È così che, nella varietà di ambientazioni, generi e parabole narrative, i film di Cronenberg mantengono una forte unità intellettuale, in una coerenza d’insieme molto più forte e onniavvolgente di quello che capita, per dire, con filmografie di altri registi cronologicamente coevi e tematicamente accostabili come John Carpenter o George Romero. "Nella loro essenza, i miei film sono del tutto simili a me”, conclude Cronenberg. “Eppure resisterò sempre ai tentativi delle persone di identificarmi con i personaggi dei film o con gli atteggiamenti dei film, perché penso che questo sia fraintendere la natura dell'arte, dell'arte narrativa". A tal riguardo è rimasta celebre l'affermazione di Martin Scorsese, che pur ammirando le opere di Cronenberg era stato a lungo restio a conoscerlo, salvo poi accorgersi che il massimo regista horror canadese assomigliasse, testuali parole, a un ginecologo di Beverly Hills.
Una storia di violenza è ricco di riflessioni e spunti anche sulle dinamiche produttive e industriali che muovono il cinema nordamericano, e il traghettamento di un film verso il pubblico: nelle interviste a più riprese Cronenberg rivendica la sua indipendenza e la sua capacità di raggiungere un’audience decisamente vasta senza scendere a compromessi con i dettami del cinema mainstream. "Io non ho mai girato i miei film a Hollywood. Con Hollywood ci flirto. Voglio usarla. Voglio usare l'apparato della Fox per distribuire Naked Lunch negli Stati Uniti", affermava in maniera molto lucida in un’intervista dei primi anni Novanta, riflettendo poi che persino la Universal, "una delle case di produzione più conservatrici che siano mai esistite", abbia mostrato interesse per il suo lavoro acquistando i diritti di distribuzione di Videodrome. "Se si riesce a sfuggire al loro controllo e si ritiene di poter manipolare il sistema senza esserne manipolati, allora... È un gioco pericoloso, ma si può fare un tentativo. Ma quanto ci si può avvicinare al fuoco senza rimanere scottati?".

-*-

- ISTRUZIONI:
1. Indica se le affermazioni (a), (b) e (c) concordano con il testo su Cronenberg, rispondendo sì o no e citando le parole del testo che lo stabiliscono.
(a) Cronenberg sostiene di non aver mai girato i suoi film a Hollywood.
(b) Scorsese volle conoscere Cronenberg fin da subito.
(c) La Universal acquistò i diritti di distribuzione di Naked Lunch.
2. Prosegui il testo su Cronenberg dopo la sua ultima frase.

- DATI FORNITI:
-*-

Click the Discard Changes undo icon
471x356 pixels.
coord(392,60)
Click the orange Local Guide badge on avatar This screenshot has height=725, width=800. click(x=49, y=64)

-*-

- RISPOSTE:
1.
(a) Sì: "Io non ho mai girato i miei film a Hollywood."
(b) No: "era stato a lungo restio a conoscerlo"
(c) No: "acquistando i diritti di distribuzione di Videodrome"

2.
Altro passaggio obbligato del volume non meno di Naked Lunch è la disamina di Crash (1996), forse il più controverso lavoro dell’intera carriera di David Cronenberg, il che è tutto dire. Il film, tratto dall'omonimo romanzo di James Ballard, è incentrato su una coppia che, conosciutasi in un violento frontale che ha causato la morte del marito di lei, si unisce a una setta eroticamente ossessionata dagli incidenti stradali, in cui la fascinazione per l'incidente rappresenta "un elemento di iniziazione, ma non necessariamente sessuale, è una sorta di iniziazione a una consapevolezza e a una visione della vita". Nelle interviste Cronenberg riconosce esplicitamente un "elemento esistenzialista e nietzschiano" in Crash, nel fatto che i protagonisti creino "una sorta di realtà scelta in modo consensuale, che diventa una realtà a tutti gli effetti se si riesce a convincere un numero sufficiente di persone a sceglierla con noi" - il che la dice lunga sulla visione che l'autore ha, o vuole avere, tanto sulla sessualità quanto sulla religione.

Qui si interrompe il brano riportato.